Despite months of working with attorneys in Venezuela, the State Department and the Texas and Louisiana congressional delegations, the families have seen no progress on their husbands and fathers’ cases.
After eight months, Dennysse Vadell of Lake Charles took the risk to fly to Venezuela to see her husband, Tomeu, in the detention center, a highly-secured facility typically reserved for military criminals. Dennysse said she couldn’t recognize her husband until he waved to her.
“He was very thin. He had no hair. He looked like an old man not like I remembered. He lost about 60 pounds,” she recalled. “I swallowed to try not to show my shock, but it was horrible.”
For the first 10 months, the men lived on just pasta, rice and sometimes a small arepa, a bread-like food made of cornmeal. Like Tomeu Vadell, most of the men became dangerously thin and suffered from malnutrition. In September 2018, the detention center allowed the family members to arrange to bring them additional food. The family members in the United States must coordinate with relatives or friends Venezuela to bring food, medical products, medications, toiletries and water to the detention center. Sometimes the detention center cancels visitations at the last minute, the family members said, so the men must ration water and supplies.

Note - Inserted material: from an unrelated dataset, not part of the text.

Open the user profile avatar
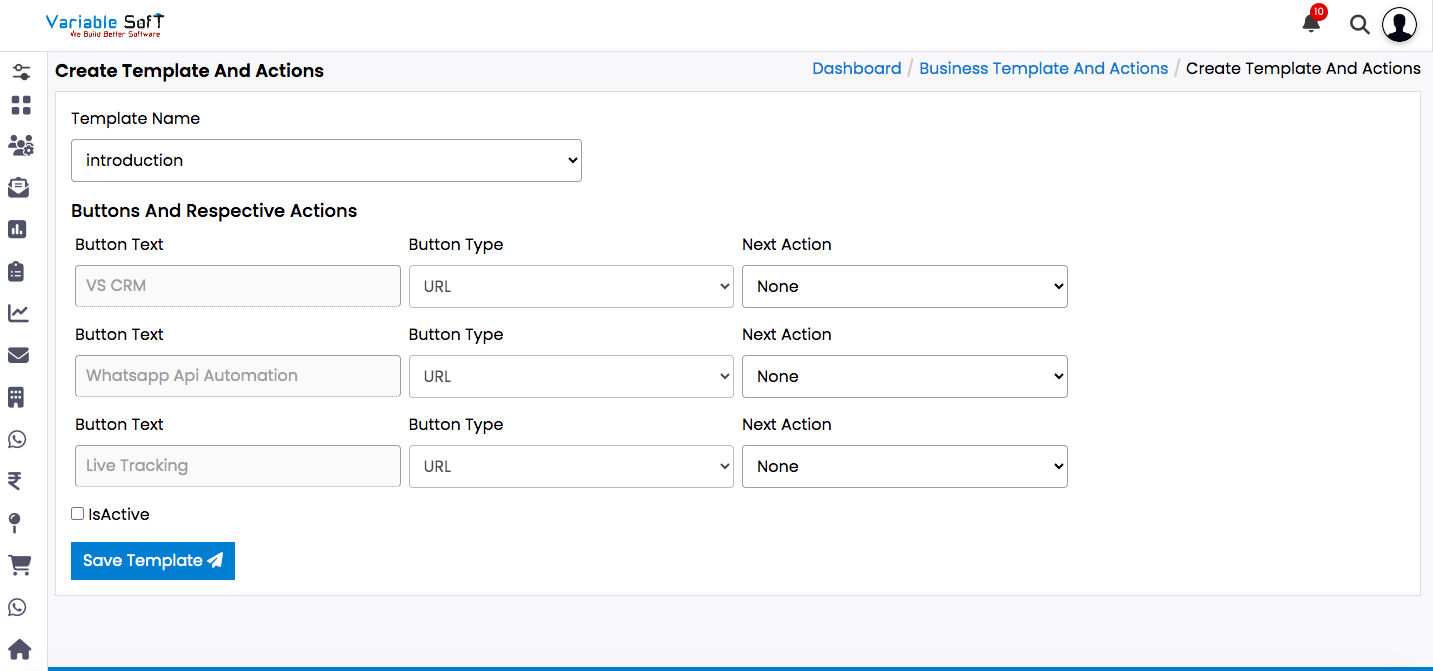Screen dimensions: 1433x671 point(1399,25)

Although the detained men have lawyers, their cases haven’t budged in the courts since the day there were arrested, according to the family members who regularly communicate with the Venezuelan attorneys. Preliminary hearings in the case have been postponed or rescheduled seven times.
Back in the United States, their families have pleaded with the U.S. government to take action. Anez said a group representing what they call the “Citgo 6” has flown to Washington twice to meet with the State Department officials and members of Congress.
A U.S. Department spokesperson declined to comment specifically on the Citgo 6 because they are private U.S. citizens, but said, “We continue to work closely with international partners to ensure the safety and security of U.S. citizens in Venezuela.”
The Venezuelan Embassy in Washington could not be reached for comment. Citgo did not respond to request for comment.
Spokespeople for Senators John Cornyn and Ted Cruz of Texas, and Bill Cassidy of Louisiana said their offices are working with the State Department and the families of the detained men. Cassidy said he is working with the FBI, Venezuelan officials, Citgo and others to try to bring them home.
“Maduro’s illegitimate regime has been holding U.S. citizens for over a year,” Cruz added in a statement. “The Citgo executives have been detained on baseless charges and subjected to harsh imprisonment. We have worked ceaselessly to secure their release, and it is well past time that happens. It is my hope that the new Venezuelan government will work with the U.S. to swiftly ensure their safe return.”
But despite the condemnation, the imprisoned men have seen little progress toward a day in court, let alone release.